■ **Your objective**
In the material below, find every line with "dropdown" and pull it out.
───── Material provided
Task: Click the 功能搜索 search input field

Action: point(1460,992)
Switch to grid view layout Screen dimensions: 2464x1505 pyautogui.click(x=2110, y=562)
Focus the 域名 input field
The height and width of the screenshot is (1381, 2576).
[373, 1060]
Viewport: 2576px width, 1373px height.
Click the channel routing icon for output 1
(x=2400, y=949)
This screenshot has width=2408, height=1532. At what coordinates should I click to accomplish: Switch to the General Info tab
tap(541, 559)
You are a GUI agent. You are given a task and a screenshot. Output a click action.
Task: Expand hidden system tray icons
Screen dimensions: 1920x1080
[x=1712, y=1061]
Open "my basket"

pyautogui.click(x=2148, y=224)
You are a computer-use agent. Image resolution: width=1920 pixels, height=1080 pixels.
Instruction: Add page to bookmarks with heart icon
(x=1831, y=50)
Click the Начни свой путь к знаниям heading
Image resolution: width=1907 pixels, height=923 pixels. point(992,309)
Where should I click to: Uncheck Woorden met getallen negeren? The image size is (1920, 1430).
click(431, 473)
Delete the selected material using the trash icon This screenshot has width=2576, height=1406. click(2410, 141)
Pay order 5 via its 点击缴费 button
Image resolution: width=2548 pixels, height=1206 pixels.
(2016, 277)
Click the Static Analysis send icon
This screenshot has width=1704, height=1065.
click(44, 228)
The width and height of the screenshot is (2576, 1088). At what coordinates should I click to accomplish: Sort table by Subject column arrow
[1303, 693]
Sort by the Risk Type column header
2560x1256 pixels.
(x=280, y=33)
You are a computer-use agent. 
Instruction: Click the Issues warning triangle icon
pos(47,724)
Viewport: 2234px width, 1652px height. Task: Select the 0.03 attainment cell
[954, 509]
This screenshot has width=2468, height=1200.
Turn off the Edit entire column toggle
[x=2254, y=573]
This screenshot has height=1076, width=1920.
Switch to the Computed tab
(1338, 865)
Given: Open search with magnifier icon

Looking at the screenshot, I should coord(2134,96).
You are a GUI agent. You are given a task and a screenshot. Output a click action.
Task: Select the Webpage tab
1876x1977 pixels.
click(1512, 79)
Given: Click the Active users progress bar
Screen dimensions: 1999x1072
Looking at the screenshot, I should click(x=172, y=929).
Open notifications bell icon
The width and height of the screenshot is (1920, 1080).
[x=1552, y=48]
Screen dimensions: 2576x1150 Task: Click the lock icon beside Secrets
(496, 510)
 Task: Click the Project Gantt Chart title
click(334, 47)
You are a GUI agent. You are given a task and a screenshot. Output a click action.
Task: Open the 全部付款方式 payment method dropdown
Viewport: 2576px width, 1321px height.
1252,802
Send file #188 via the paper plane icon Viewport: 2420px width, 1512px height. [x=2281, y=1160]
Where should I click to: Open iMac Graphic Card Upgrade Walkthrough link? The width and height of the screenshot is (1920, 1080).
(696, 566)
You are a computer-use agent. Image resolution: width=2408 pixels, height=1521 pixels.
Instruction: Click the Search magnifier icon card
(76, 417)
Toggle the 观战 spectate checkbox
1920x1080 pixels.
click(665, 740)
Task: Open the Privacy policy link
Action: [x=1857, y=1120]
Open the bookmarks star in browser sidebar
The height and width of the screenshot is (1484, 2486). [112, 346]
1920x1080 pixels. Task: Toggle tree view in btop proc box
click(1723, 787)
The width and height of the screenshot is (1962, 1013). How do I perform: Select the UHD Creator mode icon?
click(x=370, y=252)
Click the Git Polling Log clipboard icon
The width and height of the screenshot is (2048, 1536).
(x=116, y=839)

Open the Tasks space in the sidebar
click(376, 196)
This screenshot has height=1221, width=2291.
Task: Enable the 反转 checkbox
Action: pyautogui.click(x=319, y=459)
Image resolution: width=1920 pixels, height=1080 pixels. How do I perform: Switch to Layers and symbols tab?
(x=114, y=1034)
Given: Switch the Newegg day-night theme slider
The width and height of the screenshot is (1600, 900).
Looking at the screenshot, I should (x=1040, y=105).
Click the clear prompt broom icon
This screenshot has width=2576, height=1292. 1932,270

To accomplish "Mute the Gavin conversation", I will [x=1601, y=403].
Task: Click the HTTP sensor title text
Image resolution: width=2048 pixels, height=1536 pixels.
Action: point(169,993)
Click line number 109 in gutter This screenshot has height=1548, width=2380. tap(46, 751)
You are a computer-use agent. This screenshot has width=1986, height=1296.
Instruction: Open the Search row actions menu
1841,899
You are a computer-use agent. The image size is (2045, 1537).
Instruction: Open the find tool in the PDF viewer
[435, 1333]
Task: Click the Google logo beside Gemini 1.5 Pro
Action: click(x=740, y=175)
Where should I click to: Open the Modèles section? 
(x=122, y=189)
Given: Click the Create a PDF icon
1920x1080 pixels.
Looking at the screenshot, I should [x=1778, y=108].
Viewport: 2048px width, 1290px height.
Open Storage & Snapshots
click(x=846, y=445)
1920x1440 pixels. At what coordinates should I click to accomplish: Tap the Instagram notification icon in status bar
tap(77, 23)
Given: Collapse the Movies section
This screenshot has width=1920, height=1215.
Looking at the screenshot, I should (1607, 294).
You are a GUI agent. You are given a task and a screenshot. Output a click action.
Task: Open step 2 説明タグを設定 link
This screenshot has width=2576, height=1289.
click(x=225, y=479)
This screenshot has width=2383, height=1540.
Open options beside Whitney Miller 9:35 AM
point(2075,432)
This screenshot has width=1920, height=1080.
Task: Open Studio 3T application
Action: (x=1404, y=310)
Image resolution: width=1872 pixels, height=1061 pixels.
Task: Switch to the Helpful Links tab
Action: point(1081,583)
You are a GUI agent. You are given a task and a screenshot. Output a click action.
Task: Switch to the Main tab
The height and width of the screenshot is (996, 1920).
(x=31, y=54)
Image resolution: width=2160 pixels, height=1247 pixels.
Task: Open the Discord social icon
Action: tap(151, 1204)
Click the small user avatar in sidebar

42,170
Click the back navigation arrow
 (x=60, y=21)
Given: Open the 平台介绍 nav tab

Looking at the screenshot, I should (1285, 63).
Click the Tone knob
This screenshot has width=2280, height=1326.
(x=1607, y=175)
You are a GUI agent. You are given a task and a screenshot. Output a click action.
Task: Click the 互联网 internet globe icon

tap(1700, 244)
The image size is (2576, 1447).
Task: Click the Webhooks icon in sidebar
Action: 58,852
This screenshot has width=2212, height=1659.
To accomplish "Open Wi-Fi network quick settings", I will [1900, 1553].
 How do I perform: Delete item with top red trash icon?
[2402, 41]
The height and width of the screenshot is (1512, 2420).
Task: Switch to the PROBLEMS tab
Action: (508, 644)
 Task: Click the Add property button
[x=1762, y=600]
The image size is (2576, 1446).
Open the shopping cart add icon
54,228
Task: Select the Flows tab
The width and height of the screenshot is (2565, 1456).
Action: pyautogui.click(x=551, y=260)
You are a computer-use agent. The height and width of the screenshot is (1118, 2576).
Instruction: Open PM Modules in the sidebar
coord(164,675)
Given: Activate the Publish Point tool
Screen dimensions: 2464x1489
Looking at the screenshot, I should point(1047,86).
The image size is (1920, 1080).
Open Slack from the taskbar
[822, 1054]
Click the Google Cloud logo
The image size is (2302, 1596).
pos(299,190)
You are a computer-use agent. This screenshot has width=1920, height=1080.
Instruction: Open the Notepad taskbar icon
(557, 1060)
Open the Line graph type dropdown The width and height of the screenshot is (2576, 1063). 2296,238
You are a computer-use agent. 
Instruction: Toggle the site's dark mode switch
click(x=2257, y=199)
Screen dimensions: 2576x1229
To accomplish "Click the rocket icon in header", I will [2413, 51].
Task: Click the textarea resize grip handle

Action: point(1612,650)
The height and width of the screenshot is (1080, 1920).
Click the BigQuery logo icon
──────────
■ **Solution**
Task: Open the 全部付款方式 payment method dropdown
Open the Line graph type dropdown The width and height of the screenshot is (2576, 1063). 2296,238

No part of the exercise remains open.